DOCUMENT SEGMENT.
“A democracy, ma’am, if you can keep it,” said Benjamin Franklin never.  Yet that is what many in the media, such as Tom Moran at NJ.com, would have you believe.  In his latest opinion column, Moran refers to “universal reverence for our Founding Fathers” as the “secular religion” of the United States.  I can name two more, perhaps three on a technicality: The United Church of Democracy and the Party Above All Congregation, the latter currently in schism over minor theological technicalities.

This devotee of democracy and the Democratic Party begins with what has become the stale argument against their demon known as the Constitution:

The problem is that all states, big or small, get the same two seats in the Senate. That gives a nearly vacant state like Wyoming the same heft as California or New York. It gives a voter in Cheyenne 66 times more power than a voter in San Francisco in shaping the Senate.

The first statement shows the ignorance or indifference to the fact that in the compound republic the founders, imperfect but wise men, gave us, that was the whole purpose of the Senate, the Constitution and its predecessor, the Articles of Confederation.  The founders knew the dangers of consolidated power and tried to protect against this.  We hear more about the checks and balances in terms of what one branch can do to limit the powers of the other two.  The Senate, however, was intended to protect both against the tyranny of a government unaccountable to the home constituents and against the fickle, emotional whims of the majority.  Each separate state had an equal say in the Senate, and each Senator was accountable to the state legislature at home.  If the Senator acted against the interests and autonomy of the home state, the state legislature could recall him and choose another.

As for the second statement, what gives a voter in Cheyenne allegedly 66 times more power than a voter in San Francisco is a pesky, hyper-democratic addition to our Constitution known as the 17th Amendment, which called for the popular election of Senators.  With that amendment, no longer were de facto ambassadors to the federal government from their states, but people who could make flowery promises to the masses, get elected, consolidate more power and confirm judges who would uphold this central power grab.  Look at us now if you don’t agree, and try to argue that our government is less centralized and more accountable than it was a century ago.  No one logically can.

BRIEF 1. List every state named in the essay about the Senate.
BRIEF 2. According to the essay about the Senate, which amendment called for the popular election of Senators?
The lines after this essay about the Senate have nothing to do with it.

EXTRACTED ENTRIES.
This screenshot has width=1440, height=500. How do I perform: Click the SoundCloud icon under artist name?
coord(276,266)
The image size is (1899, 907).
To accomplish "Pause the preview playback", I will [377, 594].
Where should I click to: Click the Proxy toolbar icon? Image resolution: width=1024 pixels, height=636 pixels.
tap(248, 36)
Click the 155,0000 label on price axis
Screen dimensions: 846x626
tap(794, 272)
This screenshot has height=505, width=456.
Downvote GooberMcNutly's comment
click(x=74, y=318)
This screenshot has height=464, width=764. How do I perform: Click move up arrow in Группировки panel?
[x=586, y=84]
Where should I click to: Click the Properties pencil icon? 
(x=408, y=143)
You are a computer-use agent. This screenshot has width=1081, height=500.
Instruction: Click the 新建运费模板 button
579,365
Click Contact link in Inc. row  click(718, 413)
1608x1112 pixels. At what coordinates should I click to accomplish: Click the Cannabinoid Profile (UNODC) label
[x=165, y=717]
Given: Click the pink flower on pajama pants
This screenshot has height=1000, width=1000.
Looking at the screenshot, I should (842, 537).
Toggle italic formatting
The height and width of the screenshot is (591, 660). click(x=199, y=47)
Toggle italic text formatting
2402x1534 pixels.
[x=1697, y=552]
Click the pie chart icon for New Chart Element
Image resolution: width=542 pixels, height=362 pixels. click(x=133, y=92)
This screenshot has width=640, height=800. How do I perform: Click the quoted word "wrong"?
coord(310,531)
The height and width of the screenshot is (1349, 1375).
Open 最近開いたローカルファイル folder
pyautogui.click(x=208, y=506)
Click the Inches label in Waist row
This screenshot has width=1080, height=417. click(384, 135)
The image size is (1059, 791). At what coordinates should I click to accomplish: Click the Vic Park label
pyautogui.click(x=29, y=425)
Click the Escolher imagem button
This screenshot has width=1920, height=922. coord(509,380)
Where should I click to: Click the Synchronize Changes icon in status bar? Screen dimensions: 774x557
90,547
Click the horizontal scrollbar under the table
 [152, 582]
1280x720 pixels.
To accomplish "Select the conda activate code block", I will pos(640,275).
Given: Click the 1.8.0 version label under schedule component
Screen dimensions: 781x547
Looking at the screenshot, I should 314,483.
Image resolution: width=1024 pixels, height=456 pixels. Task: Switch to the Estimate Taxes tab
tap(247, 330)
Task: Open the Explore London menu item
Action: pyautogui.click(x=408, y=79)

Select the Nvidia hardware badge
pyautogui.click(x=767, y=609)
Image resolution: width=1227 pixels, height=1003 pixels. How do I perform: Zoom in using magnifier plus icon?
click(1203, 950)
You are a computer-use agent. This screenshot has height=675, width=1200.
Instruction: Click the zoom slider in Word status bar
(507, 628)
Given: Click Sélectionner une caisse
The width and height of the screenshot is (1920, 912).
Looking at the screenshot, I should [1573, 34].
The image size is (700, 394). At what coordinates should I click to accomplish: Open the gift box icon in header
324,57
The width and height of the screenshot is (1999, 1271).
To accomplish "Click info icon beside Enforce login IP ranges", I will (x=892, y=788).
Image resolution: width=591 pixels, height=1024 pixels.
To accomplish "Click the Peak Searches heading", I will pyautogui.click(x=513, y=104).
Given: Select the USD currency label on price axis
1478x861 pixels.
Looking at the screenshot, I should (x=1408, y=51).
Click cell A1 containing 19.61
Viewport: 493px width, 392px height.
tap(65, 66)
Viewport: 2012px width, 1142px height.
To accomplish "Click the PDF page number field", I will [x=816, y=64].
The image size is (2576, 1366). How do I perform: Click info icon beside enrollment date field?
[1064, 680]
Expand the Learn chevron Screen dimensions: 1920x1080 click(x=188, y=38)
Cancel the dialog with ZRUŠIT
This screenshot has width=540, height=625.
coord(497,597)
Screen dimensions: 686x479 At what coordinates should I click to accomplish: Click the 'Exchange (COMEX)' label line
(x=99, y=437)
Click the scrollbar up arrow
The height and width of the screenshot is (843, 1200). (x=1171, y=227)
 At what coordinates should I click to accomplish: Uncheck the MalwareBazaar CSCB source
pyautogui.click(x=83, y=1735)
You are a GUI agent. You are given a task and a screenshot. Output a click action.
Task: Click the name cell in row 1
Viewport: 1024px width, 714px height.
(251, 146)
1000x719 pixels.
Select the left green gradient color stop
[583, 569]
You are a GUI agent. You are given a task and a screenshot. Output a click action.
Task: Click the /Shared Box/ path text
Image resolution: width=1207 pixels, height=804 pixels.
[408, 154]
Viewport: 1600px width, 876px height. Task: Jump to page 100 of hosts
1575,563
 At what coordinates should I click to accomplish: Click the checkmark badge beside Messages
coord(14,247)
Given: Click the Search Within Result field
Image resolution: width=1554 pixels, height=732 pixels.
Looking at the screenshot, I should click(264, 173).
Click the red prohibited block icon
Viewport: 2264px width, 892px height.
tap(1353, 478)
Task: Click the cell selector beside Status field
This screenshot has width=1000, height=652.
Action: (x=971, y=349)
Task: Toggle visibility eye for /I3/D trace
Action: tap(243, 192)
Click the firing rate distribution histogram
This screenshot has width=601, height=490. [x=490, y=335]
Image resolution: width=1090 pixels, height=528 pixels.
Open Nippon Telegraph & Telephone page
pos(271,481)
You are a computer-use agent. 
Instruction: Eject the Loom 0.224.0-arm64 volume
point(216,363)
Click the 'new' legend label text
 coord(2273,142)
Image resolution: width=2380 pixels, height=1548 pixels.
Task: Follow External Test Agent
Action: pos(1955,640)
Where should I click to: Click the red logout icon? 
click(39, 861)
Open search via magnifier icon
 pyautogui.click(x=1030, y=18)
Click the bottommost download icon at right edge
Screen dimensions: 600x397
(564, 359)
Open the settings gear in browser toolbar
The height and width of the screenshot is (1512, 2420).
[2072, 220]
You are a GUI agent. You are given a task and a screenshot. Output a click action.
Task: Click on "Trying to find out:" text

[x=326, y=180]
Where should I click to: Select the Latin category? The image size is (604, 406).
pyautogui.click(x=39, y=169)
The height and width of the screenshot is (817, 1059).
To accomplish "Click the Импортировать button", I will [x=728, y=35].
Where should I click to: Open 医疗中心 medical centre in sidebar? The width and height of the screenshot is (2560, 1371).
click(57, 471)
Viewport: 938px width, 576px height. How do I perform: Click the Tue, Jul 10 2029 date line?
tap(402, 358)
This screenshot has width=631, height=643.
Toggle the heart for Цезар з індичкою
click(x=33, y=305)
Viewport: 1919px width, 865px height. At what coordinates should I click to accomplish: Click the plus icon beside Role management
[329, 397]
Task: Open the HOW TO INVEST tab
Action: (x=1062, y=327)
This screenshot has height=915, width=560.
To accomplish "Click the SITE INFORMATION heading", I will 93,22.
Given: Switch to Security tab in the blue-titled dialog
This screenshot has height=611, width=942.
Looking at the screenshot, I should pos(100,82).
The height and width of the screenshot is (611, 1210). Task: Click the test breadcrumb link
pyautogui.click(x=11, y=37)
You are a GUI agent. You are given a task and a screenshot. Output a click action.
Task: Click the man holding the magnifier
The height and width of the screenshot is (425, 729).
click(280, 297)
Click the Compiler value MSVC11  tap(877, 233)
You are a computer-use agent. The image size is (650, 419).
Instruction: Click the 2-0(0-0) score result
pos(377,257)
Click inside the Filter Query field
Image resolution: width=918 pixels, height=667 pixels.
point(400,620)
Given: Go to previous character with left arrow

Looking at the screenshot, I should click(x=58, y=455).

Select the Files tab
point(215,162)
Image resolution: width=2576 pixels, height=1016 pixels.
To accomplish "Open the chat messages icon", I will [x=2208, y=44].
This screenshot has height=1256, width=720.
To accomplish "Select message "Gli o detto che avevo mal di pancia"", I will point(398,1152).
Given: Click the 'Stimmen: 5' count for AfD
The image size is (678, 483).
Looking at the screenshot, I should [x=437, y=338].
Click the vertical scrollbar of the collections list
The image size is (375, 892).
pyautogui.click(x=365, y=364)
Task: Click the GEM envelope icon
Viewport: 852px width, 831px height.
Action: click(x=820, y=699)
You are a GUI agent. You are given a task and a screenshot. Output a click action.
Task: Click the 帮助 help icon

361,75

RESULT 1. Wyoming, California, New York

RESULT 2. The 17th Amendment